The Market Carnage May Not Be Over, but Fund Managers Are Already Buying These Types of Stocks
The worry of the month is that the U.S. is headed for a recession, but several fund managers at this week’s Morningstar Investment Conference said they don’t expect a severe slowdown. They are starting to hunt for bargains in the hard-hit tech sector and among industrial companies.
Kate Moore, head of thematic strategy for BlackRock ’s Global Allocation Team, said at a panel discussion in Chicago that corporate balance sheets and behavior so far don’t suggest a significant decline in economic activity. T. Rowe Price Capital Appreciation manager David Giroux also isn’t too worried about a severe recession, but he says more declines are possible for technology companies that had been selling at lofty valuations without much prospect for profits in the foreseeable future. Those stocks are still expensive, he said.

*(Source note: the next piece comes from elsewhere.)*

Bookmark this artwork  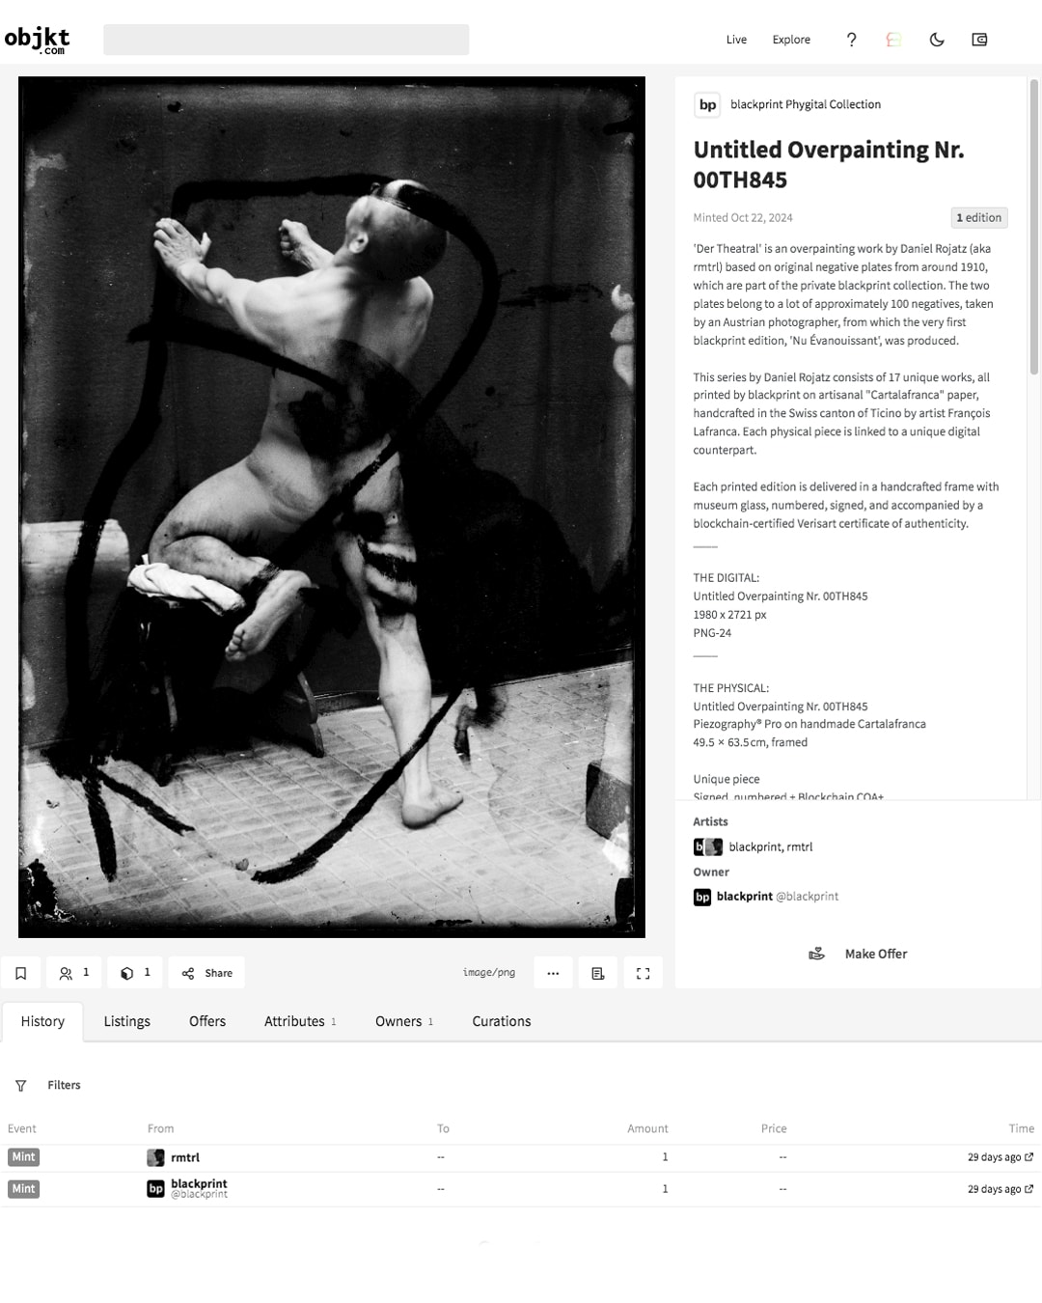(20, 973)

Giroux is already finding opportunities in other pockets of technology that have also have been beaten up, but have more attractive fundamentals and strong cash flows, including those that can expand revenue three or four times faster than the market but are trading at lows versus the market. Companies he listed include names such as Apple (AAPL), Microsoft (MSFT), and Nvidia (NVDA). Amazon.com (AMZN), for example, is trading for the valuation of its cloud business, Amazon Web Service, giving investors its gigantic retail and ad business free, he said.
Even if there is a recession, Giroux said, that risk is already reflected in select semiconductor stocks, industrial conglomerates, and financials given their declines of 30% or more from their highs.
Both semiconductor manufacturers and industrial conglomerates are better positioned than they often are to raise prices, also making them an attractive hedge against inflation, he said. Waste Connections (WCN.Canada) is a name he listed as a winner in terms of pricing power.
BlackRock’s Moore also sees pockets of opportunity in technology, especially software. She favors companies whose valuations are down as much as 40% from the peak but are generating plenty of free cash flow.
Not enough attention is being paid to subsectors of technology like the cloud ecosystem—cloud-computing software companies, but also consulting and others enabling cloud computing—as well as cybersecurity software, she said. Those two categories are areas where chief technology officers “would rather quit their jobs versus their spend” even as they look to cut costs in response to high inflation, she said.
The view from international managers was a little darker. Sammy Simnegar, manager of the Fidelity International Capital Appreciation, sees declining chances of a soft landing for the U.S. economy. The percent of U.S. equities trading above their 20-day moving average—a proxy for breadth, or how broadly supported the market is—is at 29%, he said.
“Narrow markets typically are prescient of an economic slowdown,” he said.
Another pocket of concern is the U.S. housing market, given that median home prices in the U.S. are up from $275,000 in 2019 to $375,000 in 2022, even as mortgage rates have risen from 3% to 5%. Simnegar sees a possible bubble—a reason, he told Barron’s, he sold out of his U.S. housing-related stocks.
More interesting lately are steady growers like Nestlé (NESN.Switzerland), Novo Nordisk (NOVO.B.Denmark) and Sika (SIKA.Switzerland) whose price-earnings ratios have fallen from the mid 30s to a more attractive high 20s, Simnegar said.
Though Moore sees opportunity in high-quality companies trading at some of their cheapest levels, she says highly negative sentiment along with geopolitical and economic uncertainty has kept BlackRock’s $21.6 billion Global Allocation Fund’s cash allocation relatively high at about a quarter.
“Sentiment is bombed out right now,” Moore said. “Generally, you want to lean in, but putting a lot more cash [in now]—we could be stuck in a trading range. I’m not bearish but I’m not in a big rush.”